Mittwoch, 25. Oktober 2017
Also gehe ich dorthin, wo ich von Anfang an hätte hingehen sollen: in die gute alte Bibliothek, wo's fast alles gibt, was mein Herz zu begehren glaubt. Sogar mehrere Übersetzungen von Flauberts Dictionnaire des idées reçues, oder seiner Sottiserien, die ich mir jetzt, nach Jahrzehnten der Ignoranz, einmal ansehen will, weil ich keinen Schimmer davon habe und weil Julian Barnes mir diesbezüglich das Gelbe vom Ei und ein eigenes Nachwort versprochen hat.
(Das klingt jetzt so, als ob ich, wenn kein Flauber-Kenner, so doch ein Julian Barnes-Fan oder doch zumindest ein versierter Literatur- und Literatur-über-Literatur-Kenner wäre, was ich aber keinesfalls und mit zunehmendem Alter immer weniger bin (Klammer in der Klammer: Ob es andern wohl auch so geht, dass mit wachsender Altersreife die "Lebenserfahrung" nicht zu-, sondern vielmehr abzunehmen scheint?). Nein: Julian Barnes' Buch über Flauberts Papagei hat mir eine betagte Wienerin geschenkt, auf die meine obige Beobachtung von der schwindenden Lebenserfahrung nicht zutrifft. Schweren Gelenkes, aber geistig mehr als wendig, hat sie aus einem Bücherstapel ihrer Bücherwohung diesen Barns hervorgekramt und mir mit "auf den Weg" gegeben. Und "dieser" Barns hat mir dann solange den Flaubert aufgezwungen, bis ich glaubte, ohne dessen "Wörterbuch" nicht mehr auszukommen, so dass ich jetzt also von der Buchhandlung direkt in die Bibliothek renne.)

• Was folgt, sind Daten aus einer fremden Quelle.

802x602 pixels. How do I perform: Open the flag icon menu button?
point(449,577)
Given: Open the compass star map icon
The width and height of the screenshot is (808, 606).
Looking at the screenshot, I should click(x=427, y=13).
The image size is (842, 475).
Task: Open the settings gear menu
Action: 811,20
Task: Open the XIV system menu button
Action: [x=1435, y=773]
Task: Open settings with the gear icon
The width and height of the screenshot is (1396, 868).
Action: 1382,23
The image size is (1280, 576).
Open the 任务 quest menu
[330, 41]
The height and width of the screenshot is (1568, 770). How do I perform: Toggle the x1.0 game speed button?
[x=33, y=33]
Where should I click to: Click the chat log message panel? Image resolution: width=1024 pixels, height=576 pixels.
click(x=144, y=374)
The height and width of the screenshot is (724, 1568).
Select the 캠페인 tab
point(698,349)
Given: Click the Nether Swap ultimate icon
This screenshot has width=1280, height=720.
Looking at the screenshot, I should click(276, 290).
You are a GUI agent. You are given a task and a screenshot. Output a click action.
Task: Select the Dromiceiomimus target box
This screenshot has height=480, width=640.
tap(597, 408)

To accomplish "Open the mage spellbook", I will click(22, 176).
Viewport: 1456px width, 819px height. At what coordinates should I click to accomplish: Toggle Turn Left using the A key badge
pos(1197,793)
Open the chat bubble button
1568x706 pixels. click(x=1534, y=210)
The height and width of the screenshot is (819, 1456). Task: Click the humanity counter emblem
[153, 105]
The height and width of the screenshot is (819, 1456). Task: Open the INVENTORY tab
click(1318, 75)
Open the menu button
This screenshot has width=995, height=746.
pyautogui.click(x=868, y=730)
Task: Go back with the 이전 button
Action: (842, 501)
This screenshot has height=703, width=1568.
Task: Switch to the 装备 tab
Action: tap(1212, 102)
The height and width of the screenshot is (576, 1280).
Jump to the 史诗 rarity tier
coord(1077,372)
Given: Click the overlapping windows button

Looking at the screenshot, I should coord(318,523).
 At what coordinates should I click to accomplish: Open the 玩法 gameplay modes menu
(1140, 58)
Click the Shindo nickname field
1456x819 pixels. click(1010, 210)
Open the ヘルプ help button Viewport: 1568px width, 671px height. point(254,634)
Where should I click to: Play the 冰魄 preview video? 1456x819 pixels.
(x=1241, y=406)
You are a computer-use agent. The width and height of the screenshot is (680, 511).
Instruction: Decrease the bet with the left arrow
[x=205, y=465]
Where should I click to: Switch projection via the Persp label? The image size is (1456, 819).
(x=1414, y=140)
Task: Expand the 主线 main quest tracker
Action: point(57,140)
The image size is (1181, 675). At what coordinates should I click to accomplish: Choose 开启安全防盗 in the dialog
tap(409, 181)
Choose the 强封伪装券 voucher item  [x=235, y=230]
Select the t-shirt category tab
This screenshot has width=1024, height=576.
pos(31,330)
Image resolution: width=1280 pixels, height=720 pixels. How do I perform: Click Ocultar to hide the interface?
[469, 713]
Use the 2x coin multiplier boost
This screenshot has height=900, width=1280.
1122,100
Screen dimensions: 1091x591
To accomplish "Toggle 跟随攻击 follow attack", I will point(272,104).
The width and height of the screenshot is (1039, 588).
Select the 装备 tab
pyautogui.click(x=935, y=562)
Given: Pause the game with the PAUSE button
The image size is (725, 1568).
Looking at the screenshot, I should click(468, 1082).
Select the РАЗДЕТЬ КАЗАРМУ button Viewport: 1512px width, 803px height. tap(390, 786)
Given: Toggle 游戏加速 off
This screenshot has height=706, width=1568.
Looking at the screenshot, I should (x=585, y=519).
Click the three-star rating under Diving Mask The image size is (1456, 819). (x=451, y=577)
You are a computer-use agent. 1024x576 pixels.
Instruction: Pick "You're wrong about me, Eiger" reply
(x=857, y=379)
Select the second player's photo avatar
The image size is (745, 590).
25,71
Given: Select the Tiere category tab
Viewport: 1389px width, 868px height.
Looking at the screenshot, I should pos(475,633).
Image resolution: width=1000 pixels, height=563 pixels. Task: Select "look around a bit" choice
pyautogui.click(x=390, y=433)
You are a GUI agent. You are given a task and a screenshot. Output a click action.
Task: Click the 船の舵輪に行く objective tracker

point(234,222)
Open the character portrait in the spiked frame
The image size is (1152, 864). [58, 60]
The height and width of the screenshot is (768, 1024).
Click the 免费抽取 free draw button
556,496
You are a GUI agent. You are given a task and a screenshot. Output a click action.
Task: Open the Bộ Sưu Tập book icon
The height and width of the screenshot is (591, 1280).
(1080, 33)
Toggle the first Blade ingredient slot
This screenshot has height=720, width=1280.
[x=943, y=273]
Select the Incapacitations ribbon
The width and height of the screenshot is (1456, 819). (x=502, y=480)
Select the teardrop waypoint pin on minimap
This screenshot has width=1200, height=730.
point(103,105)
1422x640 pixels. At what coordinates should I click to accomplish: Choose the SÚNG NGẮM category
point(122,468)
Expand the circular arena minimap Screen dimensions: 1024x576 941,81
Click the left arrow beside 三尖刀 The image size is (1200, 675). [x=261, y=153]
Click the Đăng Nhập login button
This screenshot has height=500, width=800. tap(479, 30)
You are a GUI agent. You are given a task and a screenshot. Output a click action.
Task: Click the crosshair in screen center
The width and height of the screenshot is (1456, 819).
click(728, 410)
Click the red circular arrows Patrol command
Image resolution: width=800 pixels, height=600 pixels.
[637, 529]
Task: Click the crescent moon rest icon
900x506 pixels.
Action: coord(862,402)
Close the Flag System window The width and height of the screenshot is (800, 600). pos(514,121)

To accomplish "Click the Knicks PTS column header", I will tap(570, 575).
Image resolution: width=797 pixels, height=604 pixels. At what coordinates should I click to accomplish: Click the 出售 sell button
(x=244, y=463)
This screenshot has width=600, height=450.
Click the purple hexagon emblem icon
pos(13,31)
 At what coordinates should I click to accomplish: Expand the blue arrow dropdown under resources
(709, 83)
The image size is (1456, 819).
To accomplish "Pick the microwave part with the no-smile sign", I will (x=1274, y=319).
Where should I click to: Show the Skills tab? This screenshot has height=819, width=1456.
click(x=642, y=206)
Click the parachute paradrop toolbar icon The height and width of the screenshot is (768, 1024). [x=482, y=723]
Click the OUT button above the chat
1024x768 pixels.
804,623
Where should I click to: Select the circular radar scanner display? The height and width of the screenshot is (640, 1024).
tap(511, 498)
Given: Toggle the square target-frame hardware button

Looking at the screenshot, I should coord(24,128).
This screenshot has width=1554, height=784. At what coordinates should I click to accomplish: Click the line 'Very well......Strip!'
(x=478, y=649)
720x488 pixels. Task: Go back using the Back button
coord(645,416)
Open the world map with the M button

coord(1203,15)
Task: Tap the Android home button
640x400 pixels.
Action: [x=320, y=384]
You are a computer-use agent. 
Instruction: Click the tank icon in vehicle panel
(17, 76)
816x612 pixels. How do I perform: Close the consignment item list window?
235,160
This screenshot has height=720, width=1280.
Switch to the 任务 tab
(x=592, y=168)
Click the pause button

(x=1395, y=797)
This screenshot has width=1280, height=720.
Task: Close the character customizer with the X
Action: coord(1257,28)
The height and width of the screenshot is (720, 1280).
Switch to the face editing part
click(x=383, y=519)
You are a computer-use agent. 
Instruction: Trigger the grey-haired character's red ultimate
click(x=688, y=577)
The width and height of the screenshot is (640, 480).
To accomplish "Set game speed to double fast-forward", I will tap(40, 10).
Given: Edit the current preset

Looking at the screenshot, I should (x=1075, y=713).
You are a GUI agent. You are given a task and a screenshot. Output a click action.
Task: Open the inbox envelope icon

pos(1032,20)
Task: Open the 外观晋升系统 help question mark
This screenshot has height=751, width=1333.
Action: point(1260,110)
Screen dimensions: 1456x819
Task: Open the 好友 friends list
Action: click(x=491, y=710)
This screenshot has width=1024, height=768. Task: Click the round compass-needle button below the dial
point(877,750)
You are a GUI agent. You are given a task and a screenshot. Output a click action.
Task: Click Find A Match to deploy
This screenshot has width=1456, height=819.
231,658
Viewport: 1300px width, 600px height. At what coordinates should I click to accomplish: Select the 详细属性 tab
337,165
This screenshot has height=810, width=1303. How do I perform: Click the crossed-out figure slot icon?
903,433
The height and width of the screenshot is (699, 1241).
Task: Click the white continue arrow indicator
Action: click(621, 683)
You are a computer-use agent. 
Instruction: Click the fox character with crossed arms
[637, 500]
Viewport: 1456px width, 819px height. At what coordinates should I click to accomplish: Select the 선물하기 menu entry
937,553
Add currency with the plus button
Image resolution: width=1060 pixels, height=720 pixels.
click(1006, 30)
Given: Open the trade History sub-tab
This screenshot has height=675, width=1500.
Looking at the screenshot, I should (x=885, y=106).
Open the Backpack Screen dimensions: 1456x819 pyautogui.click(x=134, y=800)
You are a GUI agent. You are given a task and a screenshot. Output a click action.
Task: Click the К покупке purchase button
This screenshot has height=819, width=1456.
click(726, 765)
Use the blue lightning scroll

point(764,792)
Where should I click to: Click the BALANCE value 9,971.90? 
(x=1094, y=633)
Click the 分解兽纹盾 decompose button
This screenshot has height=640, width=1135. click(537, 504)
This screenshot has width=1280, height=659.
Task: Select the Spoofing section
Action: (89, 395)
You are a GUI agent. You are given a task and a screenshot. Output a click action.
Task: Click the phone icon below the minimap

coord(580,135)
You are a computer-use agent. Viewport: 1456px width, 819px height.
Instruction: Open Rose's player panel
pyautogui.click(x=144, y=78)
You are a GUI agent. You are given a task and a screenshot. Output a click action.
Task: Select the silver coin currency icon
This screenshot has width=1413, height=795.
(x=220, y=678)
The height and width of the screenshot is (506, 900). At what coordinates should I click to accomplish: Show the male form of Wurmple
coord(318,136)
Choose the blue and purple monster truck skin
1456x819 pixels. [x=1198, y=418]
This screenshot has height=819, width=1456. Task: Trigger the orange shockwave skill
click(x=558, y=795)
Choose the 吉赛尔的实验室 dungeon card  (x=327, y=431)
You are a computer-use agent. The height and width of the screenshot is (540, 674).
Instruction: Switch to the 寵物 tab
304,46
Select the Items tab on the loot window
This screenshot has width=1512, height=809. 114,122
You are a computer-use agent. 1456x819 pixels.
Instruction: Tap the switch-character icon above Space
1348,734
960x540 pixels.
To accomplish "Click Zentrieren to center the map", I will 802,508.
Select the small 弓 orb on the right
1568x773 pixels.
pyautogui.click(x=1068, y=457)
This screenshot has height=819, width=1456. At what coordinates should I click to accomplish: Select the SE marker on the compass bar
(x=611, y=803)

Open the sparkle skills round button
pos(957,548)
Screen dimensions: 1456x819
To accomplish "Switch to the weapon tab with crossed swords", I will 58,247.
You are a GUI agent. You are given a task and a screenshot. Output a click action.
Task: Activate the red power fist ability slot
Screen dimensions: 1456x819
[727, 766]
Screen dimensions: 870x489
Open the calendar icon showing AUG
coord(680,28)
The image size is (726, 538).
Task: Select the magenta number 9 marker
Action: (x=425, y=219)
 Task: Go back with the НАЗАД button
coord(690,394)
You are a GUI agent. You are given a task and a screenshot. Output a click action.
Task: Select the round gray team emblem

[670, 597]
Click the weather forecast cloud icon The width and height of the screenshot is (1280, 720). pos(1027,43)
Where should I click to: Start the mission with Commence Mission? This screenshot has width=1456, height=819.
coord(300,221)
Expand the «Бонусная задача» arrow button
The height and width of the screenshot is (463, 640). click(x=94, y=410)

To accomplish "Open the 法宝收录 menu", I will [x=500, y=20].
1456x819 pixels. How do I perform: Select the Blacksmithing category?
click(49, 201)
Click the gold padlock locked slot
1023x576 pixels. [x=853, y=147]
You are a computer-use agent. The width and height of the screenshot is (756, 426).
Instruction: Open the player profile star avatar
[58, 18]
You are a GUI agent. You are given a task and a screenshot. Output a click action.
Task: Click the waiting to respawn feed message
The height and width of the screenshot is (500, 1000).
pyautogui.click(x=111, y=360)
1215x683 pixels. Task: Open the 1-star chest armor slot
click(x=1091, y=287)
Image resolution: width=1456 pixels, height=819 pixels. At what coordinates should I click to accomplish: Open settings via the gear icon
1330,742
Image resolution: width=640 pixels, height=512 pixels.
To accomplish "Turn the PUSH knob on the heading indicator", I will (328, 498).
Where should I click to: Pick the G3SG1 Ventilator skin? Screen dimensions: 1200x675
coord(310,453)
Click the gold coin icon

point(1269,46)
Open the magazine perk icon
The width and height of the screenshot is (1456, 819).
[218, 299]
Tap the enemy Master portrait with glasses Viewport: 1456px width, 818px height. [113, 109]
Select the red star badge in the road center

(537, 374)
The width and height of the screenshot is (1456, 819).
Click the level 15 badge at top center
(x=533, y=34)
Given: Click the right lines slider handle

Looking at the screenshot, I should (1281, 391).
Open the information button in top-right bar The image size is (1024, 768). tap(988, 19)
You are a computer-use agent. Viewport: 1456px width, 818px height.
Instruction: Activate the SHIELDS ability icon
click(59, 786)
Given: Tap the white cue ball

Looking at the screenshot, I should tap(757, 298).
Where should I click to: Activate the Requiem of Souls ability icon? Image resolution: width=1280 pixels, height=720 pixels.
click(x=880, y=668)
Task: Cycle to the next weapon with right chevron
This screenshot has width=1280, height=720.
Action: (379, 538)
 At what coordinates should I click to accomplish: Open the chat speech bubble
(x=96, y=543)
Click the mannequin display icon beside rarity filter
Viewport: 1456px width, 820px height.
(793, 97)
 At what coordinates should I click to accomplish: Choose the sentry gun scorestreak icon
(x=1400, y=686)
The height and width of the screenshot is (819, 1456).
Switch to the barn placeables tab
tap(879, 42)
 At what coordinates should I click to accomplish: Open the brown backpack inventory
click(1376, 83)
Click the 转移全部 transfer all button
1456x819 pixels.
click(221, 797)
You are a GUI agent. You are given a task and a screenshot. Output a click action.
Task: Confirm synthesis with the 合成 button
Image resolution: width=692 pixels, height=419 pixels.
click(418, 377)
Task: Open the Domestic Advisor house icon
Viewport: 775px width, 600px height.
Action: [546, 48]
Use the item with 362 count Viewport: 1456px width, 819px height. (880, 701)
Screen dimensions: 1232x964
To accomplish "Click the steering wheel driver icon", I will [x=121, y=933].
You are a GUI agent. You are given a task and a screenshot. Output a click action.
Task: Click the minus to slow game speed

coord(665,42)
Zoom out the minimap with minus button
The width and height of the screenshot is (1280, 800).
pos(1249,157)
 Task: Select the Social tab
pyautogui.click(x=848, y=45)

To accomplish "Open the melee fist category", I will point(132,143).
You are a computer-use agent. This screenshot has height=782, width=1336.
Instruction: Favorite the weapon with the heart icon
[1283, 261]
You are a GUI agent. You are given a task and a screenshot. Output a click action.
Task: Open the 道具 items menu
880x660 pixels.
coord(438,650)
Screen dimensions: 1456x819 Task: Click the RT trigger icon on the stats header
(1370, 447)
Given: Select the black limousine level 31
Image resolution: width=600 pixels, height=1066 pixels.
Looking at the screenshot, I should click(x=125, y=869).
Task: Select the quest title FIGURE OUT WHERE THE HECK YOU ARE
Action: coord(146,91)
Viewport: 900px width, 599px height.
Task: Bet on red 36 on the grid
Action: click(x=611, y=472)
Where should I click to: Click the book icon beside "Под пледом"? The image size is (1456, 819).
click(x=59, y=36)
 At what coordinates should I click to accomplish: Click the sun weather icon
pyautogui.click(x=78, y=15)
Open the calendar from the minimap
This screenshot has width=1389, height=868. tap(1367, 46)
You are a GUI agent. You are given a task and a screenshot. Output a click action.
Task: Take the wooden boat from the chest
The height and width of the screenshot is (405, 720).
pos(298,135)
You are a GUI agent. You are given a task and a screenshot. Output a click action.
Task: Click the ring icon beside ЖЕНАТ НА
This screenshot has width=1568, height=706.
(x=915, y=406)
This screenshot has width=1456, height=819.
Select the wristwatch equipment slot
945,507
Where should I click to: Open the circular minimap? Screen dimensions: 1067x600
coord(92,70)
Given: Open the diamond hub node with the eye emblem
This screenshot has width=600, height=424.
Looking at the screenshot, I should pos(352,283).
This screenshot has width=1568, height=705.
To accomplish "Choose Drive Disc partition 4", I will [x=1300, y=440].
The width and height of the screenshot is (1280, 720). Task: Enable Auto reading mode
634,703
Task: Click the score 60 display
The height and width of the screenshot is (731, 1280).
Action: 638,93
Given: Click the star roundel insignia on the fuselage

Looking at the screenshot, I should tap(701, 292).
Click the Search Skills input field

Der digitalisierte Bibliotheksverbund will partout, dass ich das Buch in der Schweizerischen Nationalbibliothek bestelle, was ich auch befolge, da ich mich sowieso gerne in Bern tummle. Nur leider: nach einer Woche ist das Buch noch immer nicht da, weil es nämlich aus den Bibliotheksregalen spurlos verschwunden ist. Flauberts Gemeinplätze – auf und davon! Vielleicht ist das nun der Beginn der lange befürchteten Buchrevolte, die die irdischen Leseparadiese als ein Wüstensturm überziehen wird. Und nichts mehr wird übrig bleiben als staubiger Sand und, inmitten, Flauberts krächzender Papagei.
Dienstag, 24. Oktober 2017
Buchhandlungen? – Wieso soll ich weiterhin für Buchhandlungen eintreten, in denen ich – zum Beispiel – keinen Flaubert, keinen Proust, keinen Joyce, ja nicht einmal einen anständigen Gottfried Keller finde, dagegen meterweise Bestseller, Tonnen von Lebensberatern, Reisebeschreibungen für jede Ecke der Welt, Sechshunderseitenromane, Biographien, Kochbücher undwasweissichwasallesnochmehr. Ich trete ein voll guter Hoffnung und komme raus wie ein durchgewalkter Pudel. Nichts gefunden, tut mir leid! Absolut nichts. Will keine Kundenkarte, brauche kein Bestellkonto. Nur Luft, frische Luft!
Montag, 23. Oktober 2017
Manchmal wäre ich gern ein Nestbeschmutzer vom Format eine Thomas Bernhard.
Montag, 16. Oktober 2017
Schätze heben – Ein Lieblingssujet der gegenwärtigen Kulturförderung. Nur sollen die Schätze eben in den Rahmen passen, nicht anstößig, nicht zu anspruchsvoll sein, die Identifikation ermöglichen oder wenigstens Mitleid erwecken, und was der Erwartungen mehr sind. Und alles zu verabreichen in anthologisch-homöopatischer Dosierung.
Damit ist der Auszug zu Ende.